Créé en 1989, le Goldman Prize rend hommage « aux personnes qui se battent en première ligne pour faire face aux plus grands problèmes environnementaux de notre époque ». Depuis sa création, plusieurs Françaises ont déjà remporté un Goldman Prize. La plus connue d’entre elles est certainement Claire Nouvian, fondatrice de l’ONG Bloom. Elle remporte en 2018, le Goldman Prize pour son combat contre le chalutage profond en Europe, interdit en 2016. Il y a aussi eu, en 2020, Lucie Pinson, engagée en faveur d’une finance respectueuse du climat. Et, en 1992, Christine Jean qui se bat pour que la Loire demeure un fleuve sauvage.
Les lauréats sont récompensés à travers plusieurs catégories comme climat et énergie, justice environnementale, eau douce ou encore pollution et déchet. Parmi eux, Batmunkh Luvsandash, lauréat 2025 d’Asie, remporte le prix dans la catégorie « forage et exploitation minière ».

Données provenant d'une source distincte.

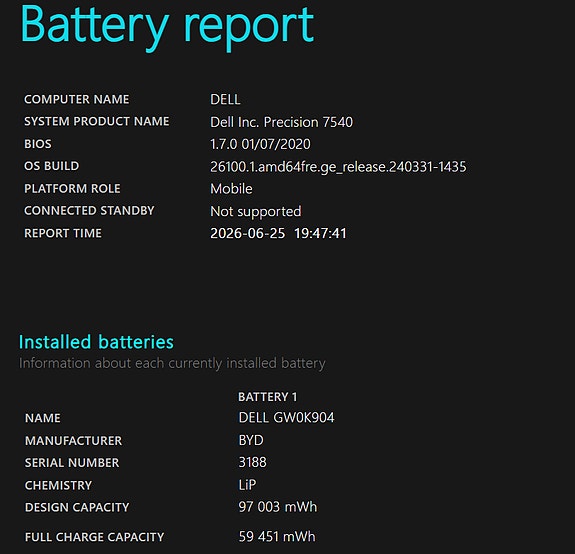This screenshot has width=575, height=554.
Task: Click design capacity 97 003 mWh
Action: (277, 507)
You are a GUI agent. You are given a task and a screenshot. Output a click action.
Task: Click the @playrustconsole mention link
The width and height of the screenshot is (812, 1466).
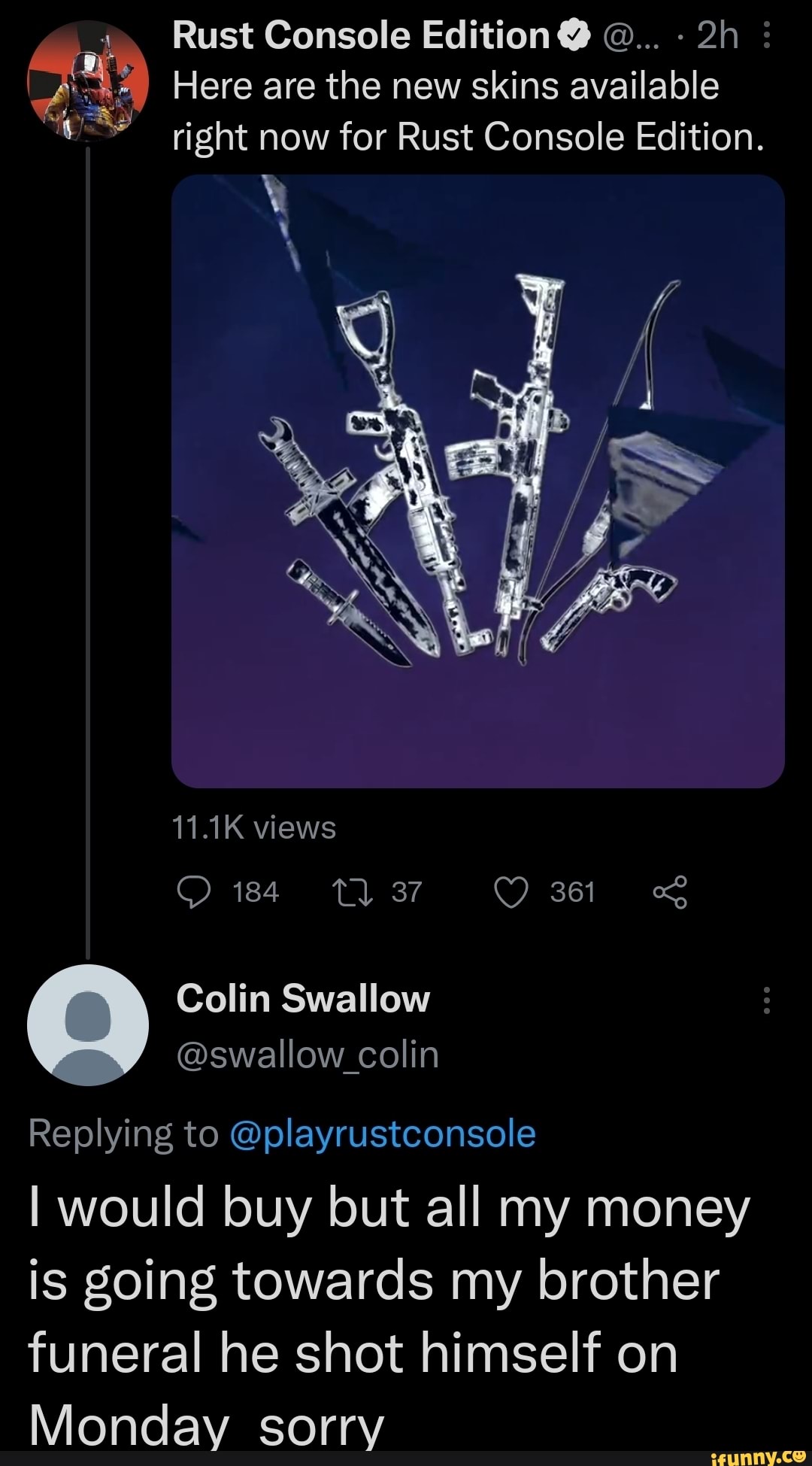pos(382,1134)
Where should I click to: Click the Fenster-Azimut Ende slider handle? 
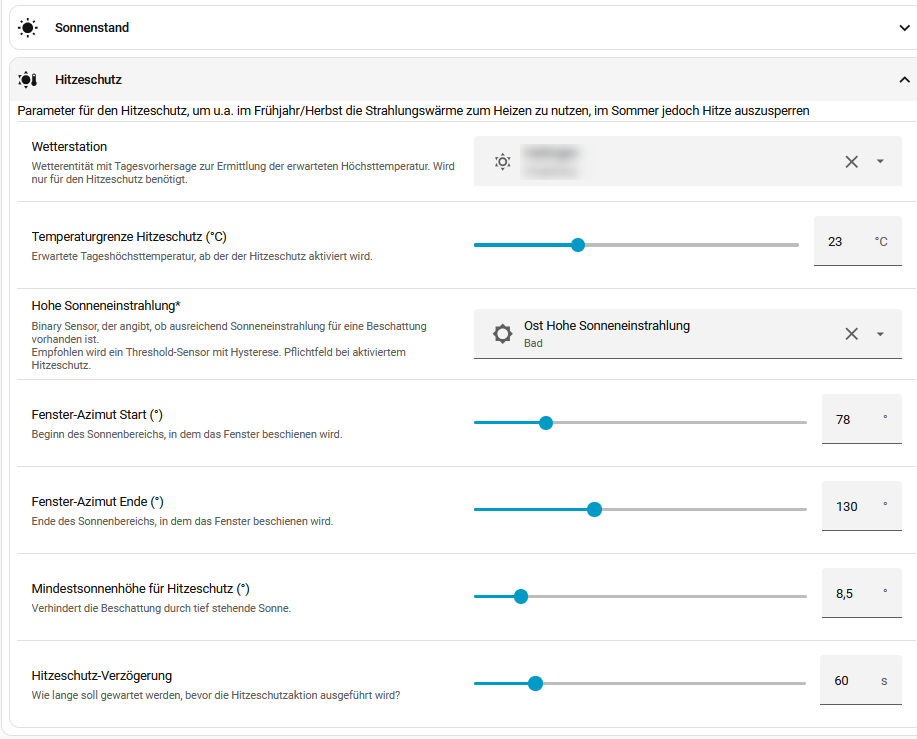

L’exploitation minière, une menace pour l’écosystème du désert de Gobi
Il y a plus de sept siècles, le célèbre Marco Polo découvrait le désert de Gobi et ses dunes de sable regorgeant d’une riche biodiversité. Ces steppes, Batmunkh Luvsandash les connaît bien. Cet ancien ingénieur électricien de 81 ans est né dans une famille d’éleveurs nomades de la région de Dornogovi dans le désert de Gobi. Mais aujourd’hui, des concessions minières actives s’ajoutent aux ânes sauvages d’Asie, aux 300 espèces de plantes indigènes et aux moutons argalis. Les terrains alloués aux mines représentent désormais près de 10 % de la superficie totale de Dornogovi, faisant de la région de l’Est du Gobi la région mongole avec le plus grand nombre de mines en activité. Ces dernières, fragmentent les habitats fauniques, érodent les prairies et polluent les sources d’eau déjà rares des steppes. L’exploitation minière, en plus de dégrader la nature, accentue le processus de désertification que connaît le désert de Gobi depuis plusieurs décennies déjà. Face aux conséquences du réchauffement climatique comme la raréfaction des pluies, et à l’exploitation minière des lieux, les éleveurs quittent peu à peu la région.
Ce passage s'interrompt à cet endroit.